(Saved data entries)
§ §

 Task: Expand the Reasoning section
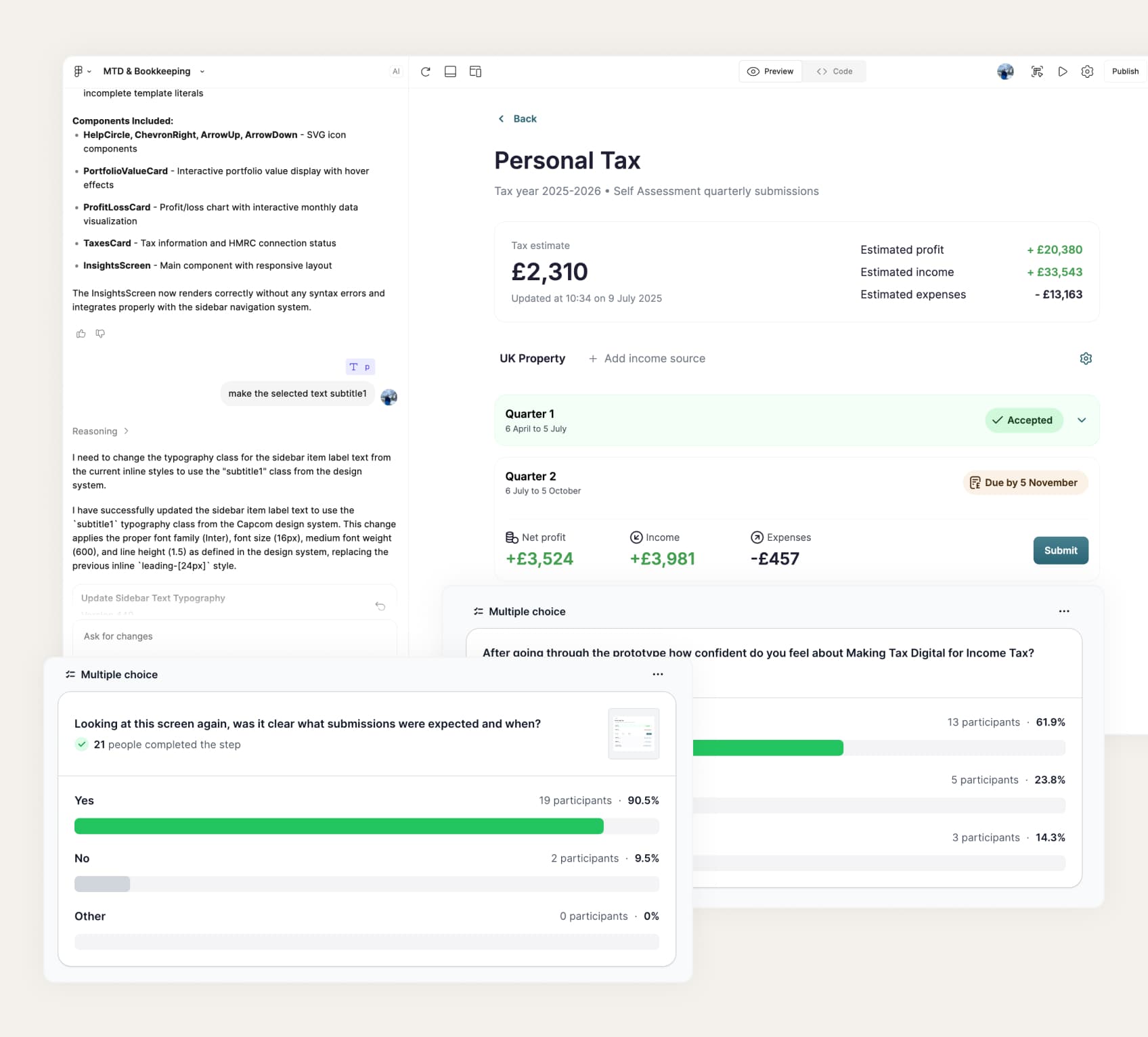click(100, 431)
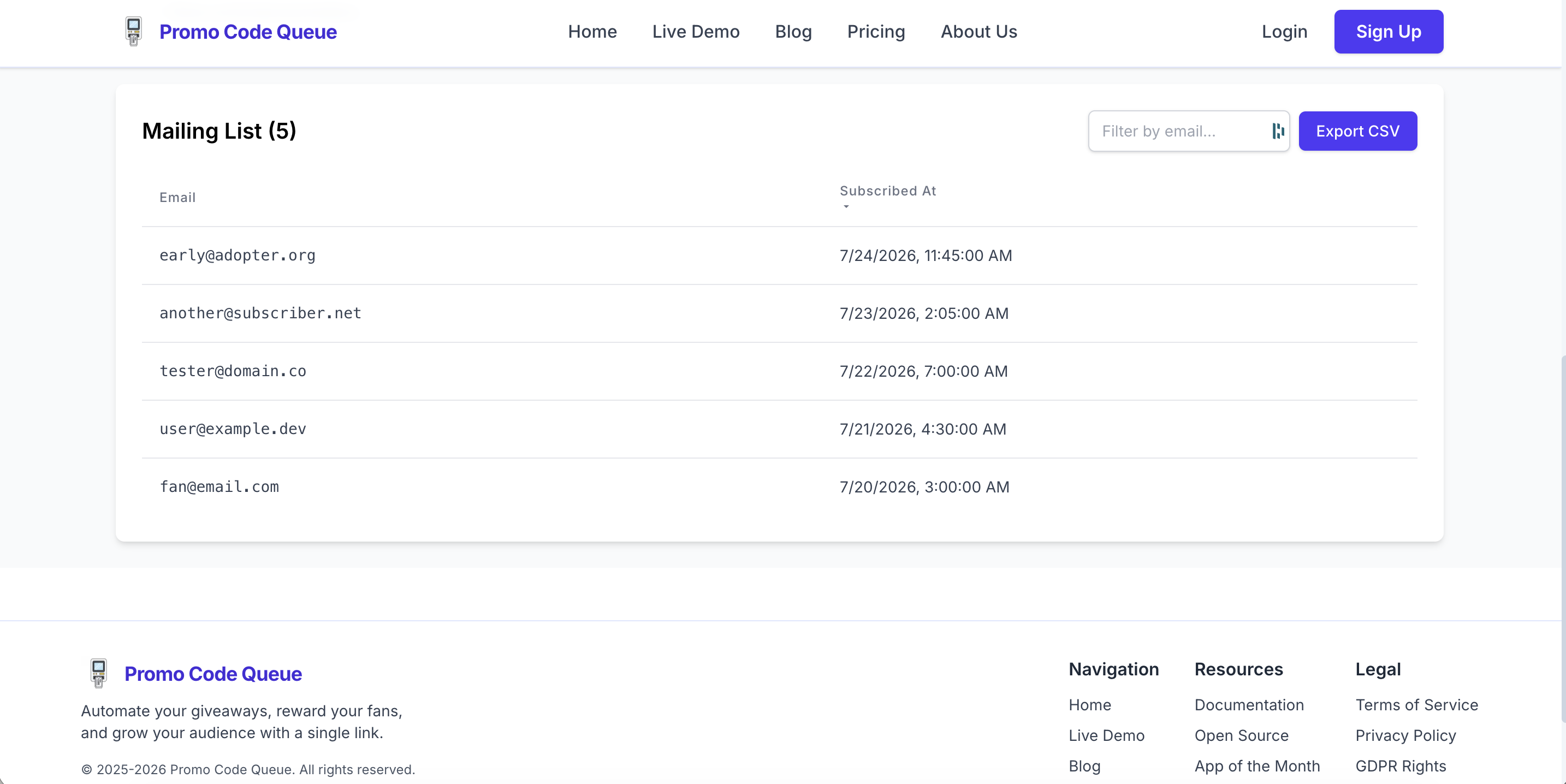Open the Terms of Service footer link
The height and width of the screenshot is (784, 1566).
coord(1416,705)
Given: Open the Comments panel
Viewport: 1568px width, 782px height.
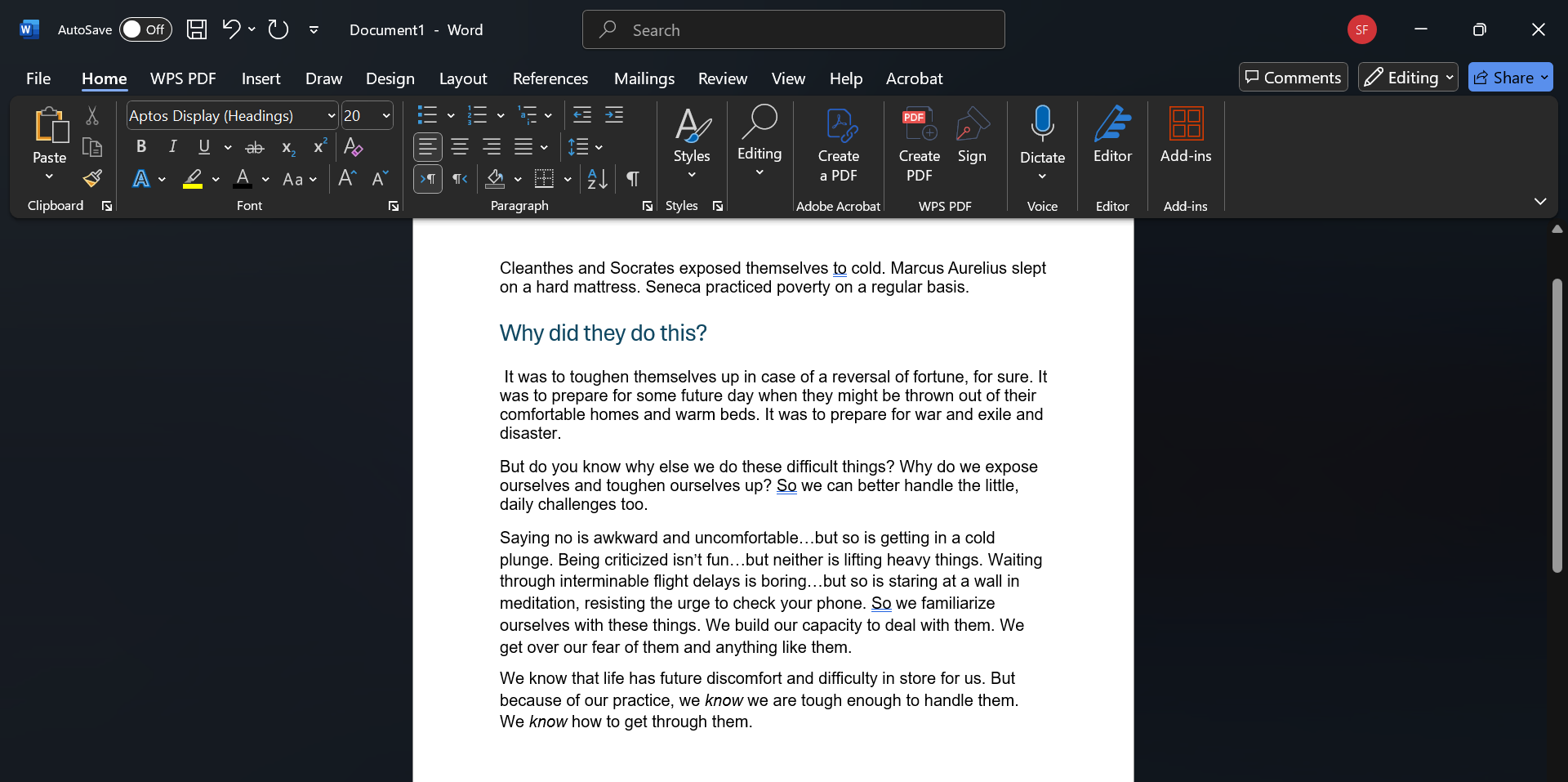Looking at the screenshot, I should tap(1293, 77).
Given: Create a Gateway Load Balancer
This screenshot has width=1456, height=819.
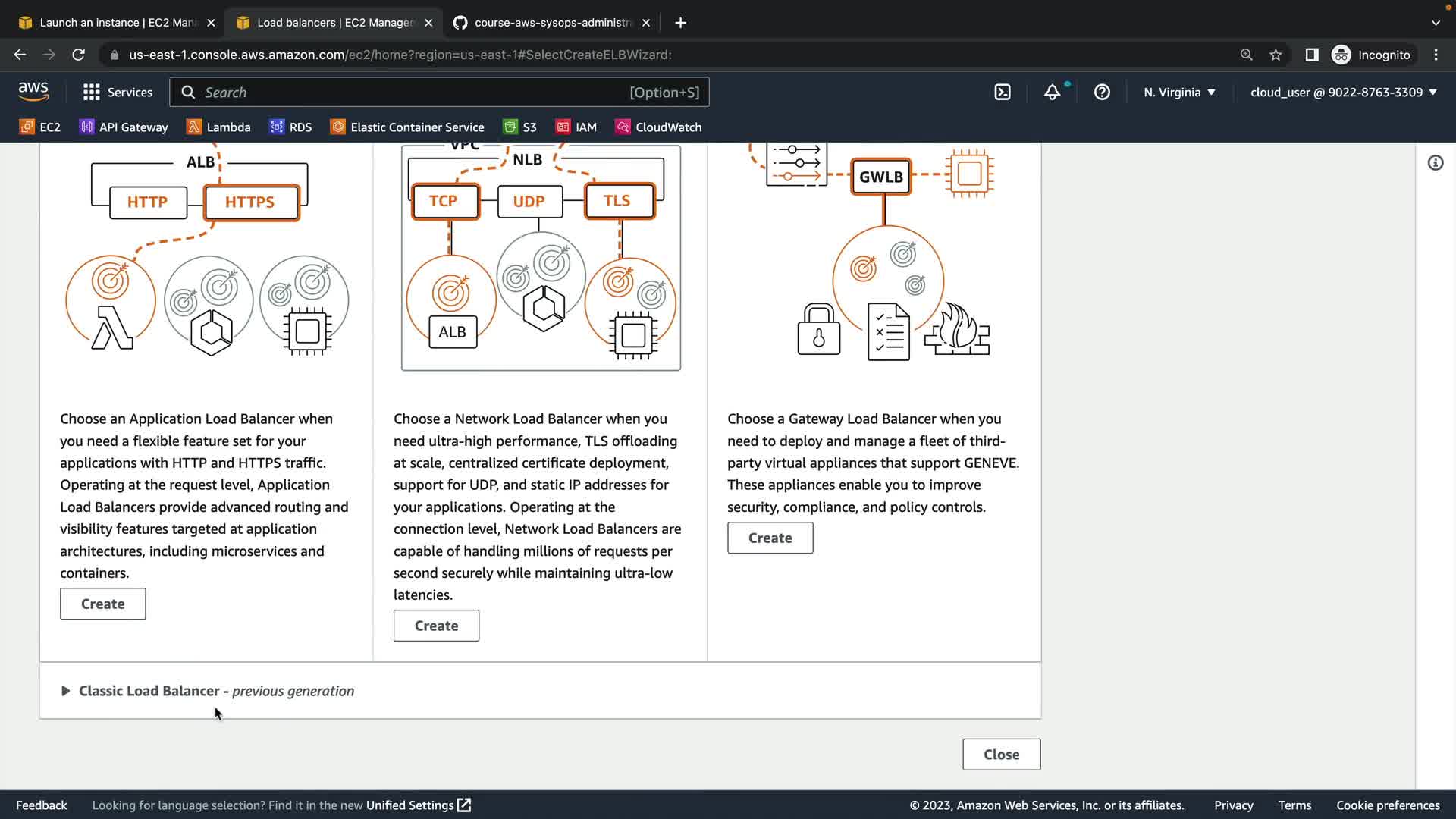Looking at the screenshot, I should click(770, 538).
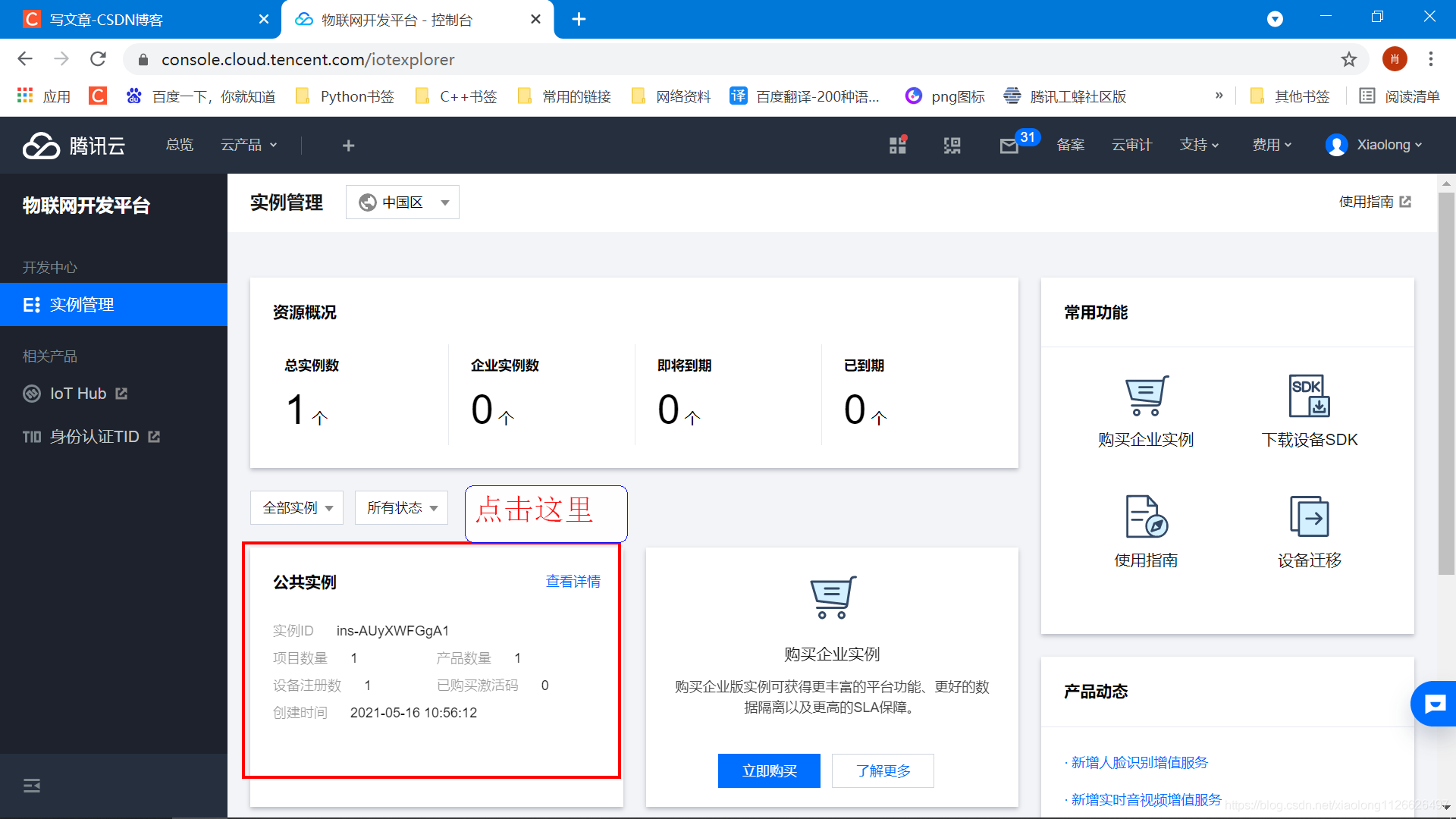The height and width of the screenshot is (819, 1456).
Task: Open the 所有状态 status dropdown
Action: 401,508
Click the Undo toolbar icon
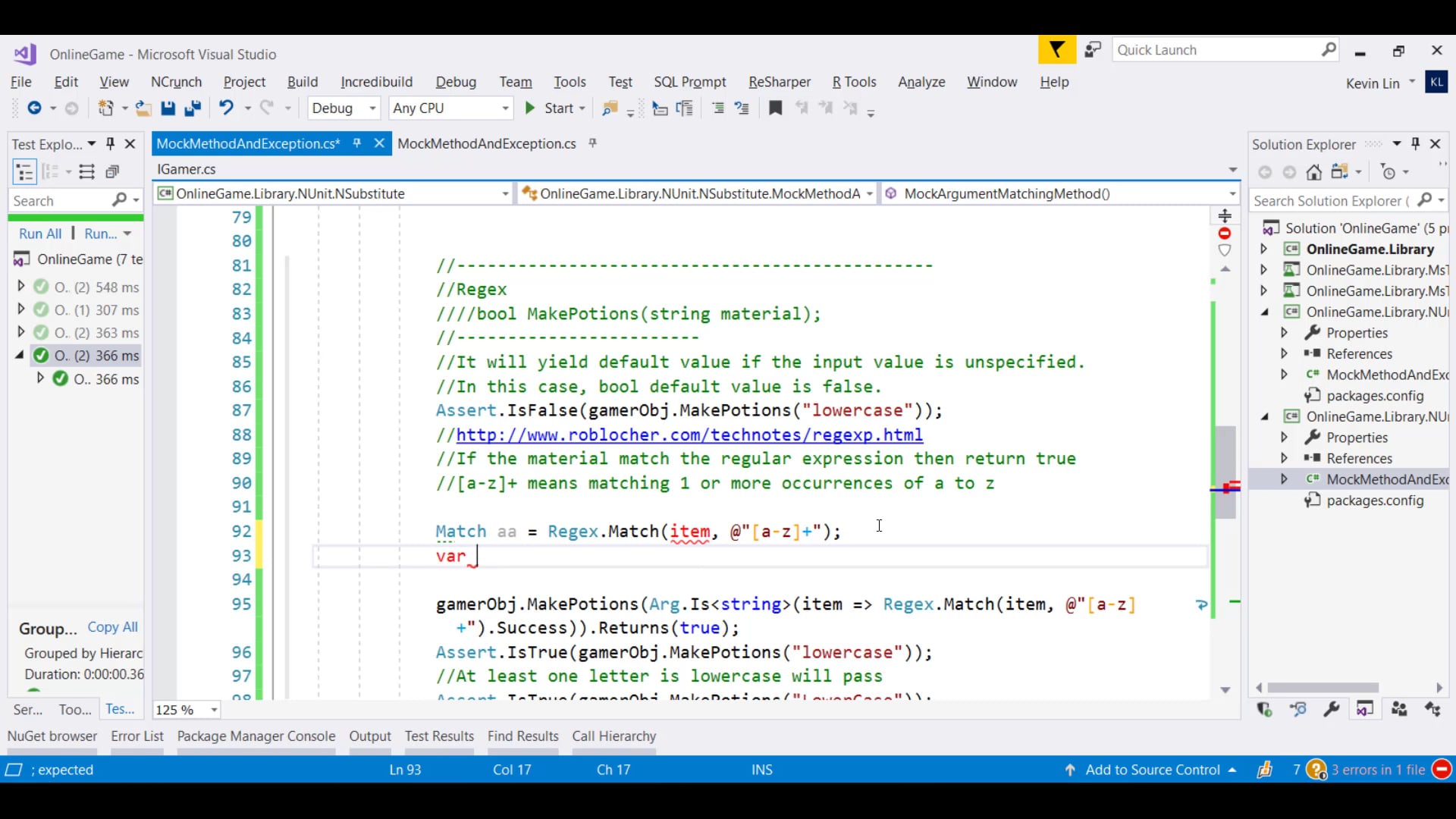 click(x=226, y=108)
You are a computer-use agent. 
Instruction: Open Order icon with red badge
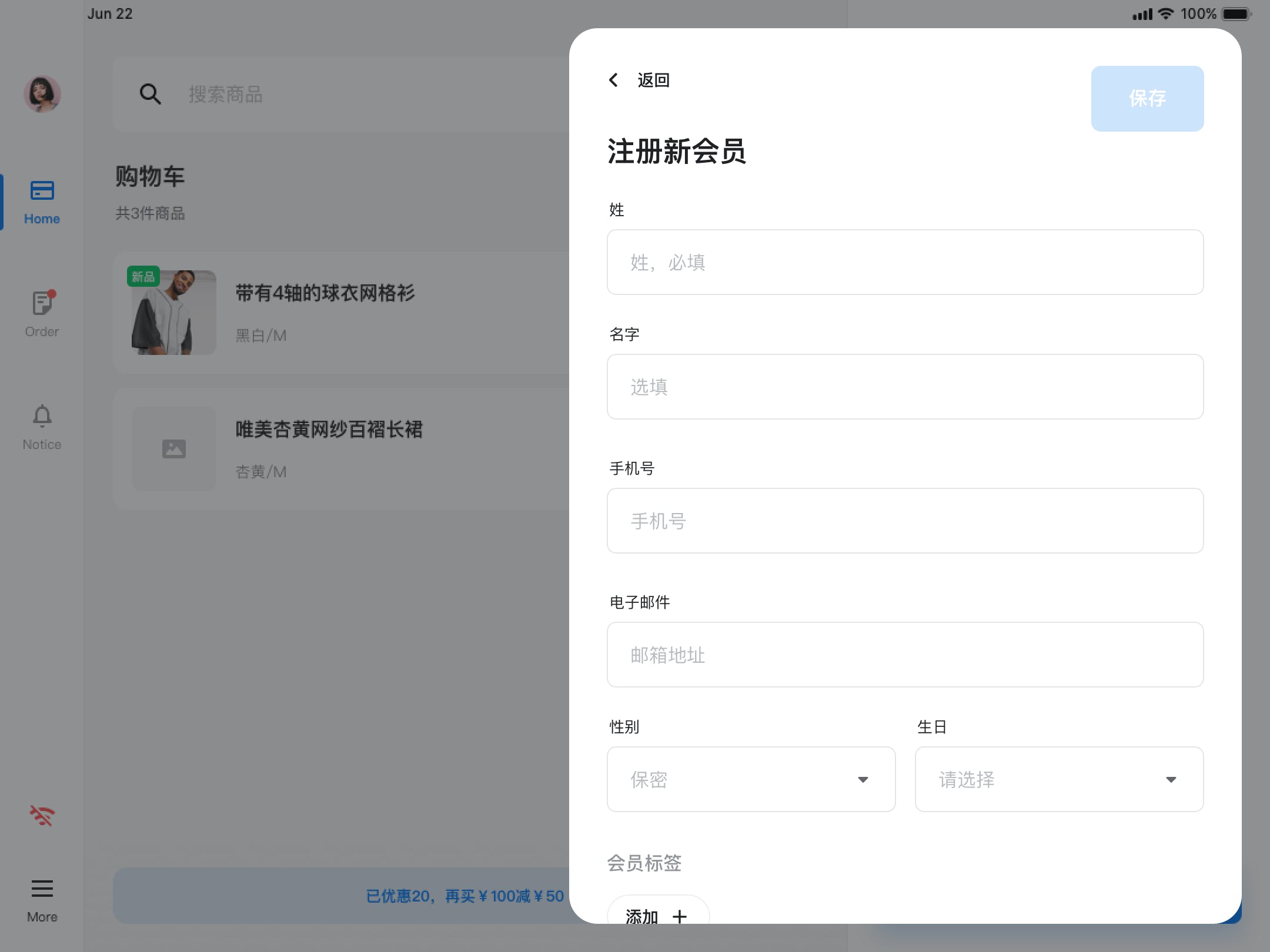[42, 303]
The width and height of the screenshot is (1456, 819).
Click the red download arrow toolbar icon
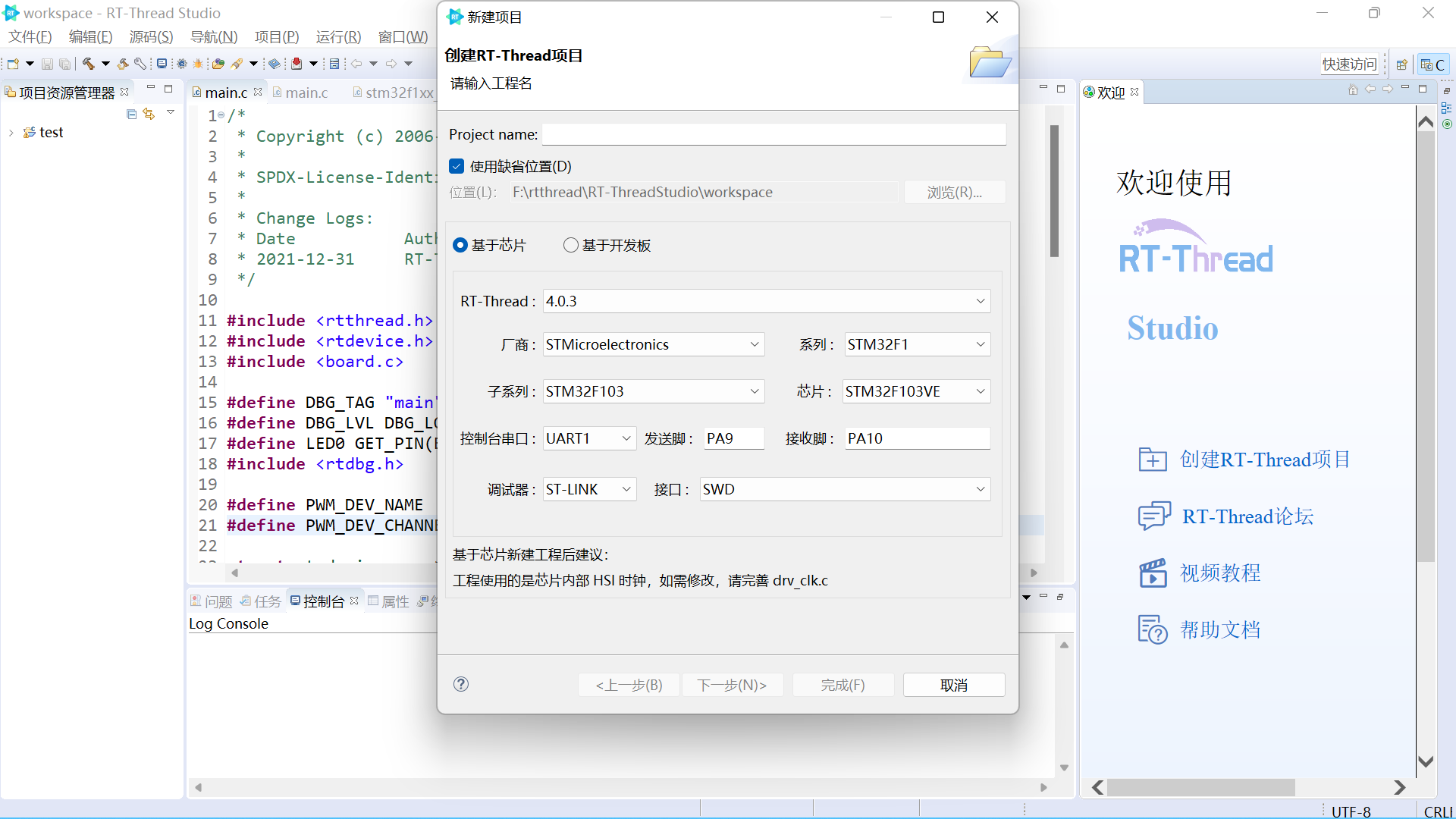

§ §

## To do
Could you output all the entries above exactly as written, leaving out the pictures?

## Exercise output
 Task: Expand the Reasoning section
click(100, 431)
Open the Terms of Service footer link
The height and width of the screenshot is (784, 1566).
coord(1416,705)
Given: Open the Comments panel
Viewport: 1568px width, 782px height.
Looking at the screenshot, I should tap(1293, 77).
Given: Create a Gateway Load Balancer
This screenshot has width=1456, height=819.
Looking at the screenshot, I should click(770, 538).
The height and width of the screenshot is (819, 1456).
Task: Open the 所有状态 status dropdown
Action: 401,508
Click the Undo toolbar icon
 click(x=226, y=108)
You are a computer-use agent. 
Instruction: Open Order icon with red badge
[42, 303]
The width and height of the screenshot is (1456, 819).
Click the red download arrow toolbar icon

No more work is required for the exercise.